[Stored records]
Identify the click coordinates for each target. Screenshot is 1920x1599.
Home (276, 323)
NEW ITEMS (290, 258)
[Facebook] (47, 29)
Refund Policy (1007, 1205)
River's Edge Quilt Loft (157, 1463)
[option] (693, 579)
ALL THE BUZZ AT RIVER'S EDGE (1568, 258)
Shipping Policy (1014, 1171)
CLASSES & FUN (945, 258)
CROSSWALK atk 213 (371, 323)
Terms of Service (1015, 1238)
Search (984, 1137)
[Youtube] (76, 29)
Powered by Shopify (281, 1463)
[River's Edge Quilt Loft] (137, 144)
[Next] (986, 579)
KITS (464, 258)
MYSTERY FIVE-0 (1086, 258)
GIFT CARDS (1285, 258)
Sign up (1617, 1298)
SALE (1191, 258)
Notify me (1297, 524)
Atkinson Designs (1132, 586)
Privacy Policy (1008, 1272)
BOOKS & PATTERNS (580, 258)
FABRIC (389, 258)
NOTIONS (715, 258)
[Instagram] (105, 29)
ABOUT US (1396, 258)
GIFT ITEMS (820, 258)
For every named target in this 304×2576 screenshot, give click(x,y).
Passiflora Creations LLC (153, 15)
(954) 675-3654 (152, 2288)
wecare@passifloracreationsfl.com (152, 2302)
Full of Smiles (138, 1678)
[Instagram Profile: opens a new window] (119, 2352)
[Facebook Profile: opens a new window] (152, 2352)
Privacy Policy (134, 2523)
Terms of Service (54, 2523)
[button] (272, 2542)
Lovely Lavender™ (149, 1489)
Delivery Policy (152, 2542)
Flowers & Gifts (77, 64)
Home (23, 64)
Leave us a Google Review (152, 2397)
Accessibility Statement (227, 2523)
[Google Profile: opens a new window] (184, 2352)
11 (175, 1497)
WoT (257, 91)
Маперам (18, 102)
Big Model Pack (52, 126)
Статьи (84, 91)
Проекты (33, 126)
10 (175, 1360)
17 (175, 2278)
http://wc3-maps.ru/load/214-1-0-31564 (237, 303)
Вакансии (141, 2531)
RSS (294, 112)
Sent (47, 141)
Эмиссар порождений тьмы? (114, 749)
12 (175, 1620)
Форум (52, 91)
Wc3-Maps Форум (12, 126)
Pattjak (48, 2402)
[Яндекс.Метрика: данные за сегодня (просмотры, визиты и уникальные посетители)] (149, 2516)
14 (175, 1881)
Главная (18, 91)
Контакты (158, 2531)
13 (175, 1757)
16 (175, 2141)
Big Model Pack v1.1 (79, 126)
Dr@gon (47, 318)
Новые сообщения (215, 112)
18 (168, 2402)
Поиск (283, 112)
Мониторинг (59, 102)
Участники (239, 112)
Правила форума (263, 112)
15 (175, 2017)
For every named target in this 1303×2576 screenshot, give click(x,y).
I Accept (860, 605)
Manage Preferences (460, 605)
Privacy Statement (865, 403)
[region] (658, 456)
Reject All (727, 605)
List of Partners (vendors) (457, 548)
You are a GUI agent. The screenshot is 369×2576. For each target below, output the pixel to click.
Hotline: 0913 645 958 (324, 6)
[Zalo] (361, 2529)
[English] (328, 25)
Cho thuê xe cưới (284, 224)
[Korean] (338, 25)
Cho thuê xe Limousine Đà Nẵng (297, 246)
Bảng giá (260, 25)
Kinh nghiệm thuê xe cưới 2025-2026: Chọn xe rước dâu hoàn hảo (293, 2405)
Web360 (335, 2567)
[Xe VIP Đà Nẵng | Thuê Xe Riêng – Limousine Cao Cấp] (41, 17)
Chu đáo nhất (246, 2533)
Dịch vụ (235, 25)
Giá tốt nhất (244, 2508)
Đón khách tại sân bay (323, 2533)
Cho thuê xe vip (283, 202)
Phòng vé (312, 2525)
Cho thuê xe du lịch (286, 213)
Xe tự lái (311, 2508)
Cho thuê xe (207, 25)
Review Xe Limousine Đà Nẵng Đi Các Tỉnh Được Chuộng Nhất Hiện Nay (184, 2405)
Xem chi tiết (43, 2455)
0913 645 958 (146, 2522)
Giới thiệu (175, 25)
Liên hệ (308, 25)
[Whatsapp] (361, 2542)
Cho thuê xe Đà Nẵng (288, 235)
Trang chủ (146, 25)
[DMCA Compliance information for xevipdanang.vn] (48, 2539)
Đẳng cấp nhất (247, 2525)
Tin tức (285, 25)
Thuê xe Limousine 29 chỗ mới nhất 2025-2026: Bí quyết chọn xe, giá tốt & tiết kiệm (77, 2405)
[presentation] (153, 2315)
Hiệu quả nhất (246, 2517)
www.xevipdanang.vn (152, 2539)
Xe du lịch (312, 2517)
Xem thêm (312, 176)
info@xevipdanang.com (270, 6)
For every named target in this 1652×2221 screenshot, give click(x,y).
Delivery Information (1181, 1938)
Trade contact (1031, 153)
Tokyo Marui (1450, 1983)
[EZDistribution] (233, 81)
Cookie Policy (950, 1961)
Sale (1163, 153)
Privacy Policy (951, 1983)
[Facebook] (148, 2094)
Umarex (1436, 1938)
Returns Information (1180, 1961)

### [Problem statement]
Please give again the lines above between the line holding "Lovely Lavender™ (149, 1489)" and the line holding "Pattjak (48, 2402)", inclusive, exactly as they are and with nothing added.

### [Task response]
Lovely Lavender™ (149, 1489)
Delivery Policy (152, 2542)
Flowers & Gifts (77, 64)
Home (23, 64)
Leave us a Google Review (152, 2397)
Accessibility Statement (227, 2523)
[Google Profile: opens a new window] (184, 2352)
11 (175, 1497)
WoT (257, 91)
Маперам (18, 102)
Big Model Pack (52, 126)
Статьи (84, 91)
Проекты (33, 126)
10 (175, 1360)
17 (175, 2278)
http://wc3-maps.ru/load/214-1-0-31564 (237, 303)
Вакансии (141, 2531)
RSS (294, 112)
Sent (47, 141)
Эмиссар порождений тьмы? (114, 749)
12 (175, 1620)
Форум (52, 91)
Wc3-Maps Форум (12, 126)
Pattjak (48, 2402)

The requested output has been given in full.